▸ **Brief**: Your task is to repeat the records exactly from the line containing "Open the Pages tab" onward, through the final line.

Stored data
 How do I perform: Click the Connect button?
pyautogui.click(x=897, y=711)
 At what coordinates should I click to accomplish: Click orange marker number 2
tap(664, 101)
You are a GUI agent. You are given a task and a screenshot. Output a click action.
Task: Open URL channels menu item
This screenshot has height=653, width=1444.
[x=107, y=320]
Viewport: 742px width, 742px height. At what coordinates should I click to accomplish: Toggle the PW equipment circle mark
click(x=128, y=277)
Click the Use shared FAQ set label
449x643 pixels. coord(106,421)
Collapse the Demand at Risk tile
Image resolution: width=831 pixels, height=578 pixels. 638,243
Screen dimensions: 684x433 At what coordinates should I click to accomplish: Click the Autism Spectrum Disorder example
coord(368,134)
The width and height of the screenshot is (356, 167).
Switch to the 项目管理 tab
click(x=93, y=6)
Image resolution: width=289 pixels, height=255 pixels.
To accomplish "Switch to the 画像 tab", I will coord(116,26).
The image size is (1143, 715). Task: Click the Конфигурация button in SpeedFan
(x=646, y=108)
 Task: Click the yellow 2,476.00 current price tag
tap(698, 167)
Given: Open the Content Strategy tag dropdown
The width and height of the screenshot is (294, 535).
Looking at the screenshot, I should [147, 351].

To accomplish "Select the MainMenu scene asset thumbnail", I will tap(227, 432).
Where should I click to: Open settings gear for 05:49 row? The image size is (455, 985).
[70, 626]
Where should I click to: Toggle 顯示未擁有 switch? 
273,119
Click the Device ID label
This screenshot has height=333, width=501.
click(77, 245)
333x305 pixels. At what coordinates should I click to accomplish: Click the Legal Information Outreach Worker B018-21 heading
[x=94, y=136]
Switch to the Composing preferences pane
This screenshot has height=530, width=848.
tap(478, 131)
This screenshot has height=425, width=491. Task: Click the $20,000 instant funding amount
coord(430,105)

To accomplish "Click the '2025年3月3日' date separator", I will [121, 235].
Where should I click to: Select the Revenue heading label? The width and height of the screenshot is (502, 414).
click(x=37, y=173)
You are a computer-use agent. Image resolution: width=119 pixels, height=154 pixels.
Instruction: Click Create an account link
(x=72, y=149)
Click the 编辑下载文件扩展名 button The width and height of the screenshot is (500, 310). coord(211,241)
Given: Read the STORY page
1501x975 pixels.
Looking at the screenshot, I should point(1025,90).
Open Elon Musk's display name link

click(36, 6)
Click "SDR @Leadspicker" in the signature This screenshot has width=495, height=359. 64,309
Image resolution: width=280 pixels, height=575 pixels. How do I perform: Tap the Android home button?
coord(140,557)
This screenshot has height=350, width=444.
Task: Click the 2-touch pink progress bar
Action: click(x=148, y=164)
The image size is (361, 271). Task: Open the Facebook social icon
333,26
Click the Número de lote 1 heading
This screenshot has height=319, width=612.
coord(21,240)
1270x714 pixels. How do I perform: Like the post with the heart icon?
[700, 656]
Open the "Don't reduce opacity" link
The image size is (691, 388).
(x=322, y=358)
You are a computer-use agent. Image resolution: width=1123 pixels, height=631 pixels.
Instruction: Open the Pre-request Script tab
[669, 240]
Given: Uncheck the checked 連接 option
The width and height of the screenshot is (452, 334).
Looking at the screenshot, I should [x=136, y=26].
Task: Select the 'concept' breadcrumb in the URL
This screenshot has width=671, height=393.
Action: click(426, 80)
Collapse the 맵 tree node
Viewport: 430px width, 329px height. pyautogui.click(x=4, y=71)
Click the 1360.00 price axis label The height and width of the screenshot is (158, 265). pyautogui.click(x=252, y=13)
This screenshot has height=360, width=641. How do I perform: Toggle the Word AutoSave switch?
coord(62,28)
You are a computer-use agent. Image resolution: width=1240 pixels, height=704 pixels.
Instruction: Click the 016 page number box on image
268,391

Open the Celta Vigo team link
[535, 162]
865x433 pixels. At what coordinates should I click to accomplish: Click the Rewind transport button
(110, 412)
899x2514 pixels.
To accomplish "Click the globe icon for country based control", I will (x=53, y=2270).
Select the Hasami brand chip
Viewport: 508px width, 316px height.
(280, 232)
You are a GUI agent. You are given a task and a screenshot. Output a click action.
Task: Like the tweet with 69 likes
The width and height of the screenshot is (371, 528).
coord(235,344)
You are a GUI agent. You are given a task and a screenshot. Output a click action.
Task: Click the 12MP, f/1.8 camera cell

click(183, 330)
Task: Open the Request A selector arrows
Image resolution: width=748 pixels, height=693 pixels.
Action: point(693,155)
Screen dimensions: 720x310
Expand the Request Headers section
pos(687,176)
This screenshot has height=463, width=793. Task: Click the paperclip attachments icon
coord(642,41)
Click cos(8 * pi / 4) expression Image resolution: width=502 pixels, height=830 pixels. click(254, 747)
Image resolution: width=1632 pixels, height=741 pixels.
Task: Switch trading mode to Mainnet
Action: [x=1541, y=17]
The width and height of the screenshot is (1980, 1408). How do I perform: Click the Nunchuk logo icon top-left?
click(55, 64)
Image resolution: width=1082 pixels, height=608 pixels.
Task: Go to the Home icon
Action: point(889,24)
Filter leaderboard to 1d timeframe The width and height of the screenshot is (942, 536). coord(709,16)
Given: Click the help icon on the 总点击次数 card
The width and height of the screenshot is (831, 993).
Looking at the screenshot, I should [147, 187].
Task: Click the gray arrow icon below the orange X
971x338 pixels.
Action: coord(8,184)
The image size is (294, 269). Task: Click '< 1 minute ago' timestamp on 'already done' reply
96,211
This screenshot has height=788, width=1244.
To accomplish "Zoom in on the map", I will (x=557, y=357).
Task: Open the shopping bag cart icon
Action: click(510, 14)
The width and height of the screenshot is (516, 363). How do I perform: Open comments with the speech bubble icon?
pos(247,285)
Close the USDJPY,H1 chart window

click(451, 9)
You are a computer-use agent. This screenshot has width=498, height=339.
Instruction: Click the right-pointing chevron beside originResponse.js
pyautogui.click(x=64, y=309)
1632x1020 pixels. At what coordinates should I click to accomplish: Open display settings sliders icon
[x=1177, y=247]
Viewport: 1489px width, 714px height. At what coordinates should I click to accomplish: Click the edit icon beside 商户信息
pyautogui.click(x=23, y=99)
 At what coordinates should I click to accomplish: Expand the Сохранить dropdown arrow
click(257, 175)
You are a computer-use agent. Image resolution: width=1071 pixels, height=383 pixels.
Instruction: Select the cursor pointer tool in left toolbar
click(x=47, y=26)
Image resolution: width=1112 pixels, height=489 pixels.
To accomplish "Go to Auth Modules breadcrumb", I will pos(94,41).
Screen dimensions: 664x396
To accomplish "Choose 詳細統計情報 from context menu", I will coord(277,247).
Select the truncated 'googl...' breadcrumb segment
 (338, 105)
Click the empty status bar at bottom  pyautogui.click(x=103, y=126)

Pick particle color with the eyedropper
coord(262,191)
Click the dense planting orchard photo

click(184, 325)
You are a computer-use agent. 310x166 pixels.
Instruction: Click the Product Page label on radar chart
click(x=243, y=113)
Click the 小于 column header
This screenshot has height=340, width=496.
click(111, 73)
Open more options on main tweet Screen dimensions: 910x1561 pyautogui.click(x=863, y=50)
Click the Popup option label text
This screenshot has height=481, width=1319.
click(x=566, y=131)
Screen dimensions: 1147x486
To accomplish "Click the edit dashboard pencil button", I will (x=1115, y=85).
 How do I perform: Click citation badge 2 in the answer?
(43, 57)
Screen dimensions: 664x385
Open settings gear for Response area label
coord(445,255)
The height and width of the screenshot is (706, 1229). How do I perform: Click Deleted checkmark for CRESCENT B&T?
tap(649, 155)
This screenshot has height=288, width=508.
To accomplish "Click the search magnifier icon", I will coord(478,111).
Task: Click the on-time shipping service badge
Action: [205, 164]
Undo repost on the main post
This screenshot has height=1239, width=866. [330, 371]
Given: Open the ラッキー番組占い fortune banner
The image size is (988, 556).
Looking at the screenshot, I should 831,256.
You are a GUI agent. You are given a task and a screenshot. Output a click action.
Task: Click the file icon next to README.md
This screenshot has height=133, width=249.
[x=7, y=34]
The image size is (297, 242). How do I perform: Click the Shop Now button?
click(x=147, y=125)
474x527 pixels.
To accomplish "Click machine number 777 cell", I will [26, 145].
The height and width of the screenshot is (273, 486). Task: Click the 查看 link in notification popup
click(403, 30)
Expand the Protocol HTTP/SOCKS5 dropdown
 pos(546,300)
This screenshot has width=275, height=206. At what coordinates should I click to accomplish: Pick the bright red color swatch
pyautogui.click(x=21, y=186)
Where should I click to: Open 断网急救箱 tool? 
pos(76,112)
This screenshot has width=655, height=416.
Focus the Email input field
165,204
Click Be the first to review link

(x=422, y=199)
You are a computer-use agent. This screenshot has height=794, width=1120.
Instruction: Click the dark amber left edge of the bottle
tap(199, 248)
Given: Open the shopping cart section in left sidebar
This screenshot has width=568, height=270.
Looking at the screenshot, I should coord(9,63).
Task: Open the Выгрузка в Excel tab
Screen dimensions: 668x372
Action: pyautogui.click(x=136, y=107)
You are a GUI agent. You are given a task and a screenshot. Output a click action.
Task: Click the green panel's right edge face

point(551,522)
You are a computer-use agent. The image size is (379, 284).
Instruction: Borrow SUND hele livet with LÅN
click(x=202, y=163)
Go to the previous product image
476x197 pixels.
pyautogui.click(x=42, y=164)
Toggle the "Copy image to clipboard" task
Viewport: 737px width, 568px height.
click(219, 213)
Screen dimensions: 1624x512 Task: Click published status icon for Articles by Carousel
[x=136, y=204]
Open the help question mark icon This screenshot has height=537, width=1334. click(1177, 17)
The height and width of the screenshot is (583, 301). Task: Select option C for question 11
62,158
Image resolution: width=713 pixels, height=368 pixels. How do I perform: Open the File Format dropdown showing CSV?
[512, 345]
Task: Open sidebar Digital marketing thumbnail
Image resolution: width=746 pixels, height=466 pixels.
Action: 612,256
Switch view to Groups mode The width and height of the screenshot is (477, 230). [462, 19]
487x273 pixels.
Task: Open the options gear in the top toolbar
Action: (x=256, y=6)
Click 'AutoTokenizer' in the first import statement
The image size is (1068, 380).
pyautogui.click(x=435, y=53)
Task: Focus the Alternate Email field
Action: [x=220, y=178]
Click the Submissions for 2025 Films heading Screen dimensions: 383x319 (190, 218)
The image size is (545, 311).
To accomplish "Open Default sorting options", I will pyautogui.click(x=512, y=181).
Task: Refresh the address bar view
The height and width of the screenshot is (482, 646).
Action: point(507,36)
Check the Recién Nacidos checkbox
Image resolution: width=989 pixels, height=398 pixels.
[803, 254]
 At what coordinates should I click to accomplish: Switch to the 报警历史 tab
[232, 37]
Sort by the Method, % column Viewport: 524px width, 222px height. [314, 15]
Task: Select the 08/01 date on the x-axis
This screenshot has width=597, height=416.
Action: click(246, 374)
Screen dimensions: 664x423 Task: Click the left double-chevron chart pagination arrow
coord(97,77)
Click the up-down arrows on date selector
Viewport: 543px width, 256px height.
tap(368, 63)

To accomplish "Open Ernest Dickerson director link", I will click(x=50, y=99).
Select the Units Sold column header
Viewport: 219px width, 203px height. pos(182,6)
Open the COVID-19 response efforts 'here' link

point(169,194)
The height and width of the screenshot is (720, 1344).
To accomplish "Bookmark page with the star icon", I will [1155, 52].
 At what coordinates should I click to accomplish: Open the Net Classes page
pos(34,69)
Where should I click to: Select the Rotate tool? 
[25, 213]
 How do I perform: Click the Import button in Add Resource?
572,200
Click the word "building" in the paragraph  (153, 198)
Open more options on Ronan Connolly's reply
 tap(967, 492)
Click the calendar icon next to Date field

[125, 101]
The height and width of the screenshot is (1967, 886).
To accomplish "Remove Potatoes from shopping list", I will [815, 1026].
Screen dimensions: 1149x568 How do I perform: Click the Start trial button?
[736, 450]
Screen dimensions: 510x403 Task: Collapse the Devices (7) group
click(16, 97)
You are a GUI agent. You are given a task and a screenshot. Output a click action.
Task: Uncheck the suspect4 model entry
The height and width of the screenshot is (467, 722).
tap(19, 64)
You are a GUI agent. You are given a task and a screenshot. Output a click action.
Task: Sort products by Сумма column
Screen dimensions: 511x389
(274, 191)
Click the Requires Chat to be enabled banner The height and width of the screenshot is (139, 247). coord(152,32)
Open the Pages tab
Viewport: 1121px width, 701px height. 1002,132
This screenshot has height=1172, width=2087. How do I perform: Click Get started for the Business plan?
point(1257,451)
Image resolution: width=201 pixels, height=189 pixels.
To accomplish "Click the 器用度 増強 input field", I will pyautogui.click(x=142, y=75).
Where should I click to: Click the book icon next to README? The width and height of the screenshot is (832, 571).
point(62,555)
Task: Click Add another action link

▸ **Written response**:
Open the Pages tab
Viewport: 1121px width, 701px height. 1002,132
This screenshot has height=1172, width=2087. How do I perform: Click Get started for the Business plan?
point(1257,451)
Image resolution: width=201 pixels, height=189 pixels.
To accomplish "Click the 器用度 増強 input field", I will pyautogui.click(x=142, y=75).
Where should I click to: Click the book icon next to README? The width and height of the screenshot is (832, 571).
point(62,555)
Task: Click Add another action link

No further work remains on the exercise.